Monday, May 7, 2012

COMMANDER MARK KELLY: THE DEFINITION OF COURAGE




Commander Mark Kelly knows first hand the meaning of the word courage.  As a Naval pilot, he has flown thirty-nine dangerous missions to drop bombs in Iraq during the Gulf War.  As a NASA astronaut, he has logged over 50 days in space, 15 million miles, orbiting earth over 600 times.  But he will freely admit he didn’t know the true definition of the word until his wife, United States Congresswoman Gabrielle “Gabby” Giffords, was the target of an attempted assassination on January 8, 2011 in Tucson, Arizona while meeting with her constituents.

Her battle to recovery, which she is still actively engaged in, required numerous complicated surgeries, as she was shot in the head, as well as six days a week of grueling therapy, physical, speech and occupational.  She gets to rest on Sunday, when it is limited to an hour.  Six people, including a nine- year old girl, were killed in the attack and, as Commander Kelly was rushing by plane with his family to be by her side, he heard the television report that she too had died.

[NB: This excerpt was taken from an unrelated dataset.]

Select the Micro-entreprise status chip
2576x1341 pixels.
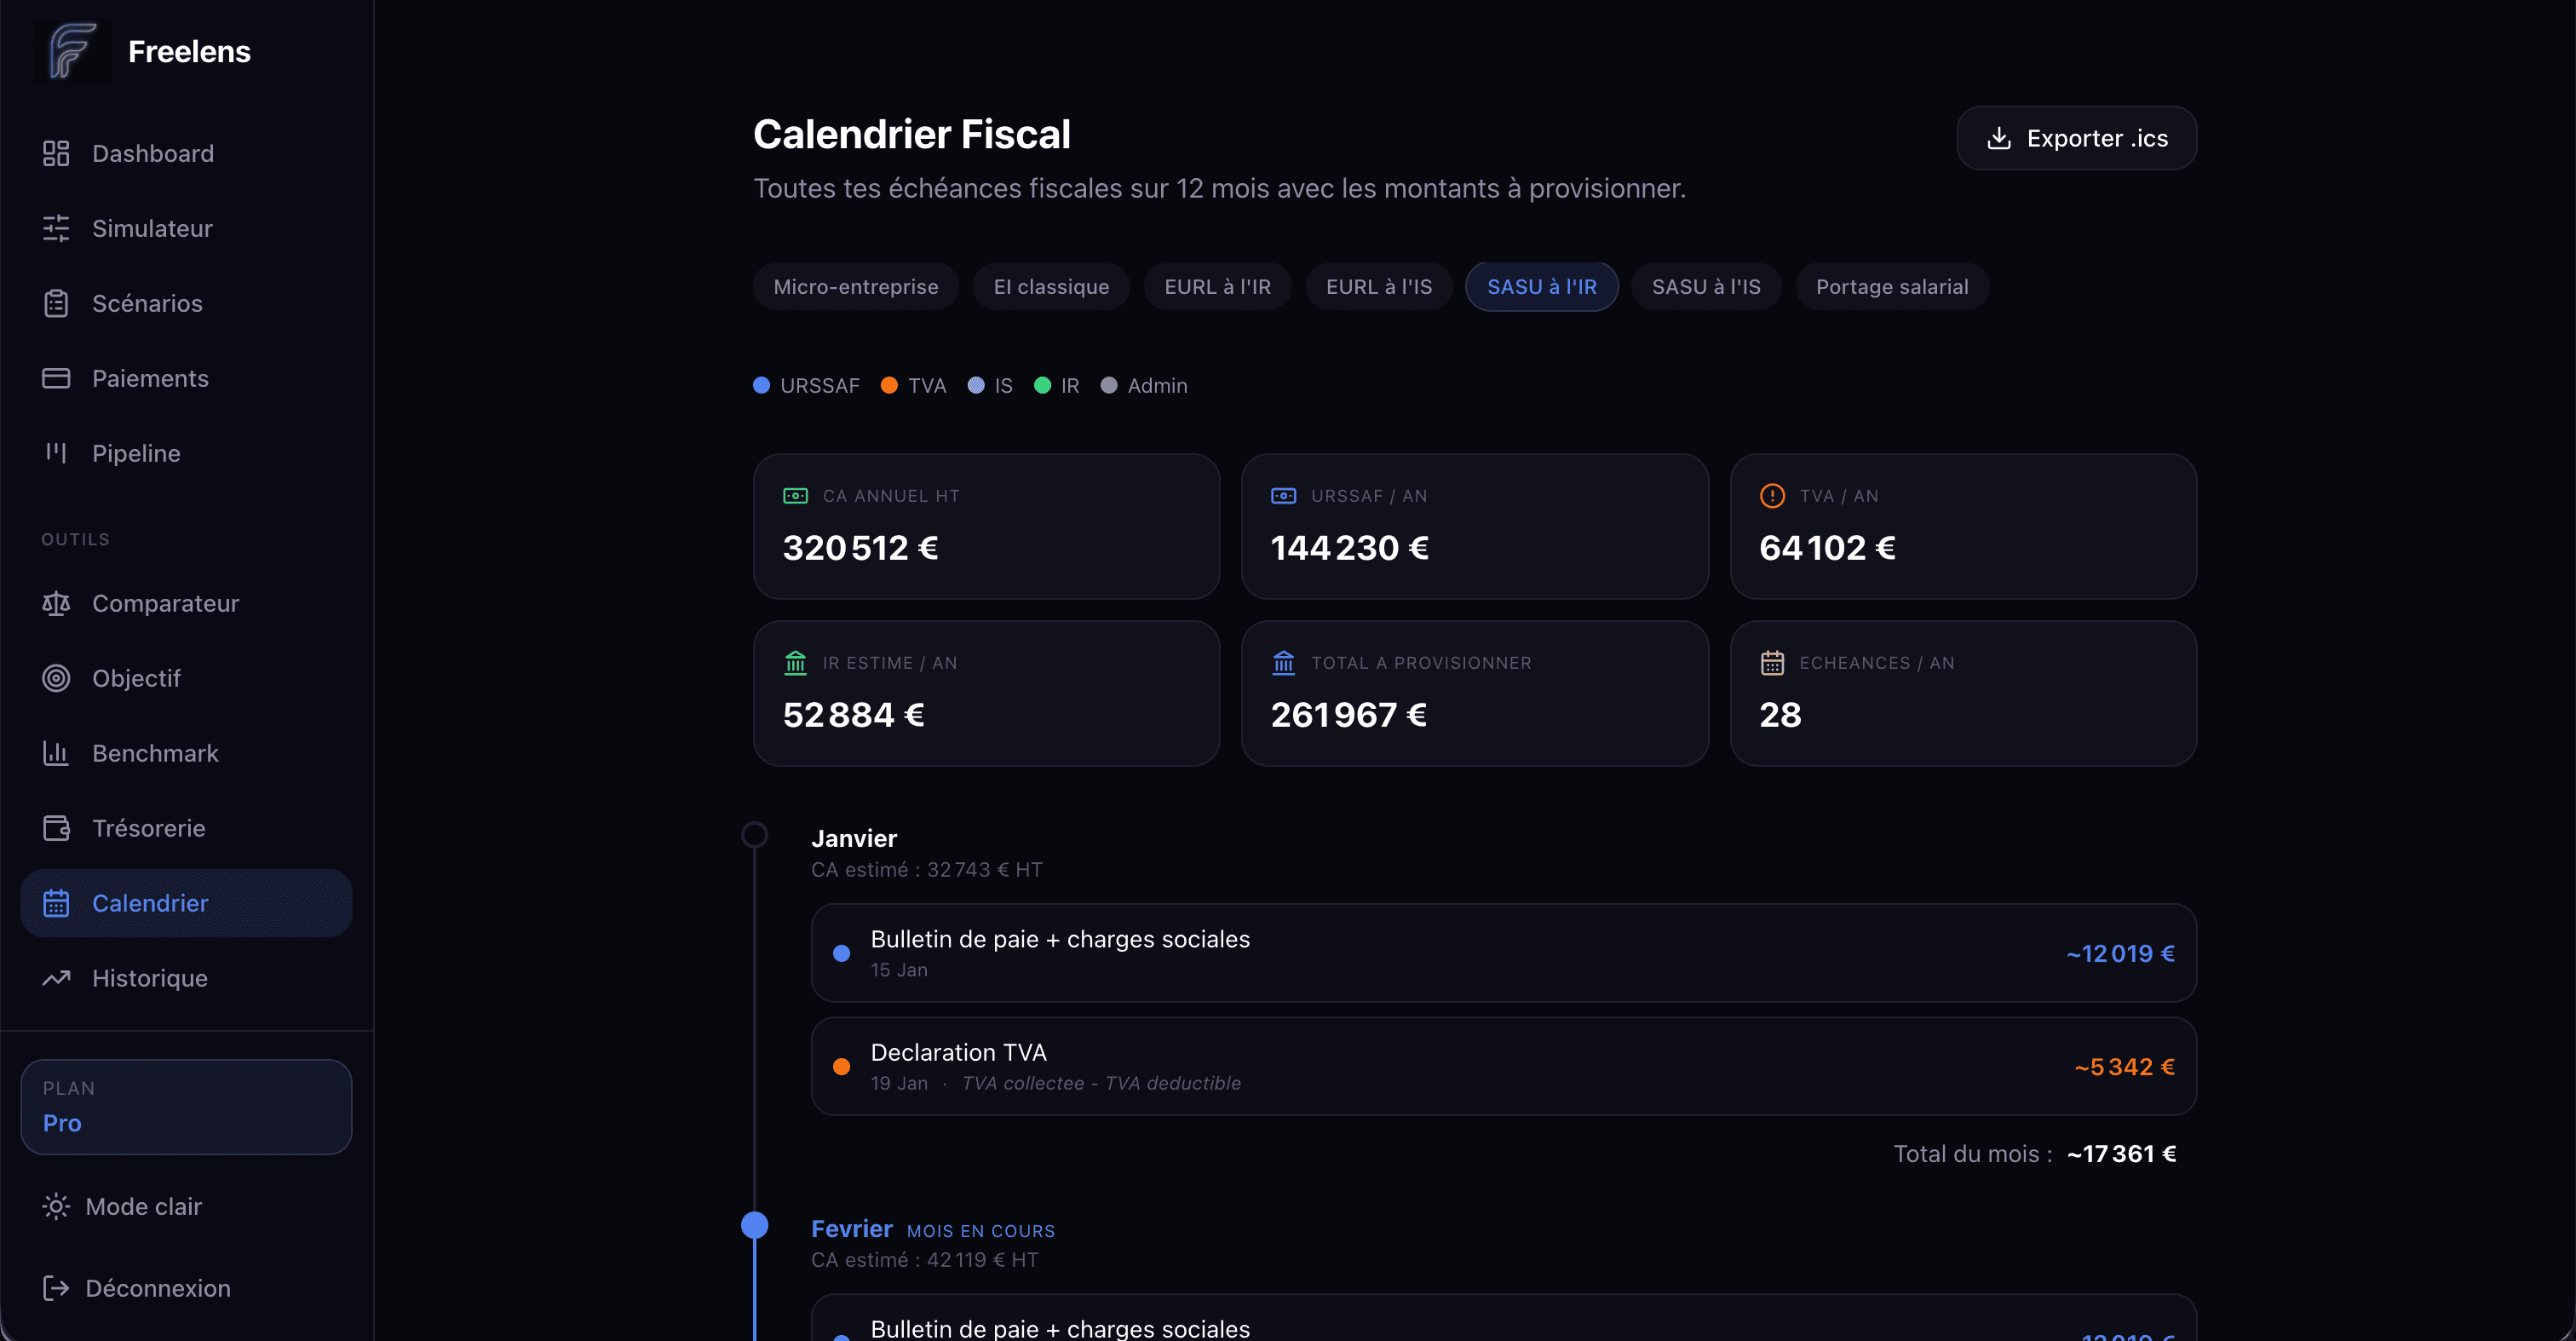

That crushing news was, thankfully, erroneous but she had suffered a traumatic brain injury and has had to learn to walk, speak, eat, read and write again. The couple has written a memoir, with Jeffrey Zaslow, entitled “Gabby: A Story of Courage and Hope” and Mark Kelly spoke Friday night, May 4, 2012 as the Mary and Louis Fusco Distinguished Lecturer at Lyman Hall on the campus of Southern Connecticut State University.  As the fourteenth in the series, he joins the ranks of Colin Powell, Walter Cronkite, Tim Russert and Michael J. Fox, among others.

Now retired from the Navy and from NASA,, after piloting the final mission of space shuttle Endeavor in May of 2011 with his wife watching at the Kennedy Space Center, he is concentrating on helping her recover.  Doing public motivational speaking at schools, universities and in the community, he now has the flexibility to be there to take Gabby to her doctor’s appointments.  He is also a safety consultant for a company SpaceX, a commercial crew program to launch cargo to the space station and, eventually, to find customers for space travel.  Kelly would  encourage people to support the space program, through calls and letters to their Congressional representatives and would one day like to see the United States explore Mars.  According to Kelly, “you have the power in a single voice to be heard.”

His message at SCSU, woven into his story of Gabby, is one of “hope, resilience and management.,”  He urged the students to “set goals and focus,” admitting  he and his twin brother Scott, also an astronaut, were underachievers in high school.  Calling “every experience an opportunity to learn,” he encouraged teamwork to find solutions, but cautioned “none of us is as dumb as all of us.”  Independent thinking and questioning should be a major part of decision making.

Stating that “it is critical to have a good team that works well together,” he emphasized “paying attention to the details” and “thinking ahead.”  Relating his words to his space shuttle missions, he confessed they were “risky business, putting 4 and ½ million pounds, mostly fuel, strapped to a rocket, with a million and ½ pounds of thrust, reaching a speed of 17,000 miles an hour in 8 minutes, 25 times the speed of sound.”

Kelly called orbiting the earth, a “big blue marble in the blackness of space,” an exciting experience.  His space travel, his war missions as well as the shooting have taught him that “things can change in an instant.”  He maintains a deep faith in God, this country, his family and his friends.  He relayed a message from Gabby:  “Be passionate. Be courageous.  Be strong. God bless America.”

Partnering the evening was the Brain Injury Alliance of CT (BIAC), offering support, resources, assistance and programs since 1981 for families of brain injury survivors for prevention and recovery.  Located at 200 Day Hill Road, Suite 250, Windsor, CT 06095, they can be reached at 800-278-8242, 860-219-0291 or online at www.biact.org.

Mary Papazian, Ph. D., the president of SCSU, summed it up best:  “Shoot for the stars.  That’s how you reach the moon.”